Stung from previous election losses, the ALP is at pains to deny that it will introduce a carbon tax. The Coalition is trying to claim a Labor government would do so.
That aside, both sides are seeking to marginalise environmental issues and their all-important impact on the economy. Many on the government side believe the Matt Kean dogma that there is an inevitable ‘transition’ away from coal, while others feel obliged to murmur assent in the face of popular support for that same view, funded as it is by subsidy-dependent renewable energy interests.
In fact, we already have carbon taxes and an ALP government would increase them.
Existing carbon taxes come in two forms:
- First, there are requirements on retailers to incorporate increasing shares of wind/solar into electricity supplies, increasingly this is augmented by the building of additional electricity transmission to cater for the dispersed and variable supplies of wind and solar. The costs of these and other regulatory market interventions are passed on to customers.
- Secondly, there are taxes that fund direct grants and soft loans to wind and solar through agencies like the Clean Energy Finance Corporation to wind and solar farms.
The government no longer publicises the extent of these imposts on electricity consumers and taxpayers, but they come to about $7 billion a year. This gives wind and solar double the price which coal receives and it is this that is driving coal out of the market.
The ALP outsourced the development of its own energy policy to renewable energy interests. They produced a report, Powering Australia, which proposed increased support for renewables. Primarily this comes in two forms:
- Weaponising the current ‘safeguard mechanism’ to provide what it describes as, ‘a stronger signal’. This will require the top 215 emitting facilities to reduce their emissions by 5 per cent a year.
- Giving grants and soft loans of $20 billion to attract a further estimated $58 billion of private capital to build transmission lines.
Powering Australia incorporated phoney modelling, which conjures up benefits from spending money and imposing new regulatory costs to replace low cost, reliable coal-generated electricity with high-cost, unreliable wind and solar.
The first arm of the policy is already crumbling. Some in the ALP, seeing electoral dangers in further penalising coal mines, are saying these (which comprise 15 of the 215 high emitting facilities) will be exempt. Shadow energy minister, Chris Bowen, has suggested there could be ‘tailored’ plans for each facility depending on their exposure to foreign competition.
Even so, in support of the plan, Mr Albanese said ‘the market’ is choosing wind and solar, which, he said, demonstrates that wind and solar is cheaper; apparently, nobody told him about the subsidised price wind and solar receives. And he cites the plan’s modelling to claim that its measures will bring electricity bills down by an average $225 (15 per cent) as early as 2025.
The projected cost ($78 billion) of transmission to ‘rewire Australia’ under the ALP scheme is staggering. It is nearly four times the current $21 billion asset value of the existing National Market’s transmission network (which excludes Western Australia). Angus Taylor plausibly says that with interest payments, depreciation and other costs this comes $560 per year on bills.

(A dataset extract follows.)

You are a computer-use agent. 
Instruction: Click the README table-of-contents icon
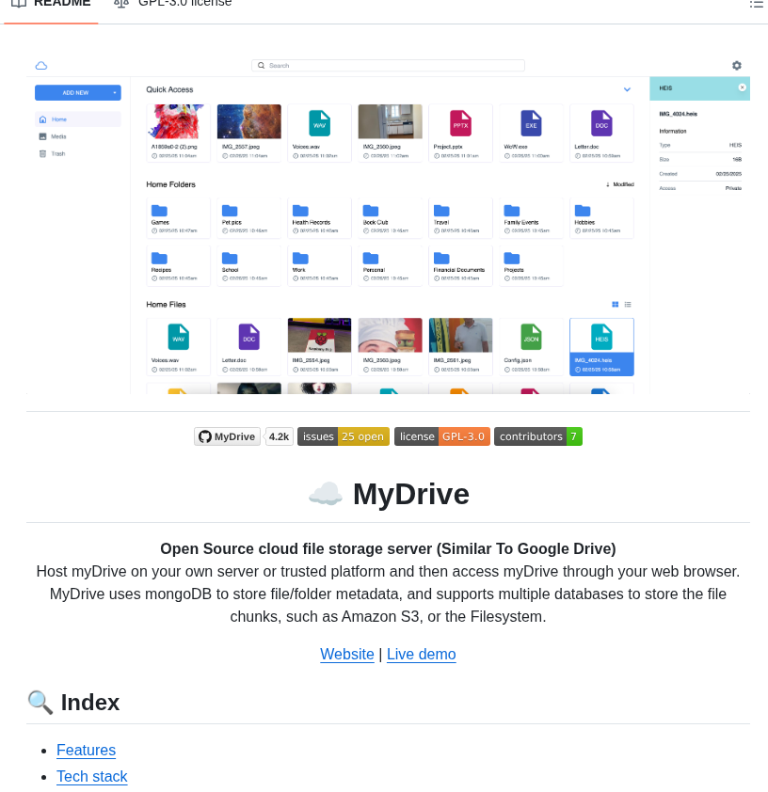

Taylor’s detractors claim he has not provided any ‘modelling’ to support his numbers.
That’s because they are self-evident.
The additional $78 billion on transmission to support the delivery of solar and wind renewable energy to electricity markets must obtain a return. To be conservative, the lowest this could be is 3 per cent or $2.3 billion a year (Powerlink, Queensland’s government-owned transmission business obtains a 4 per cent return); based on the current networks, average operational costs would add another $3 billion a year and depreciation – even assuming a 40-year life – comes to a further $2 billion. So that means a highly conservative annual cost of $7.3 billion, more than doubling the current $6.9 billion a year for existing subsidies to wind and solar.
On top of all these costs, if the ‘energy transition’ proceeds, upwards of $200 billion in wind/solar and backup storage must be found. And all of this is to give us a less reliable system that supplies electricity at twice the price of the one which government policies are dismantling.
Globally, the realities of western economies’ vulnerabilities to eradicating stable coal, nuclear, and gas from the energy supply are still not fully evident in spite of the war in Ukraine. Although France is returning to nuclear, Germany is doubling down on renewables while the UK and America are making only cautious steps in reversing the hostility to fossil fuels.
The debate is vastly different in fast-growing economies like China and India as well as in Russia, which to improve its own export potential has financed much of the opposition to hydrocarbon developments in Europe and America.
In Australia, though ministers panic when every major coal-fired station’s closure is announced, with a time horizon stretching no further than the next election, anything beyond 2025 is a century away.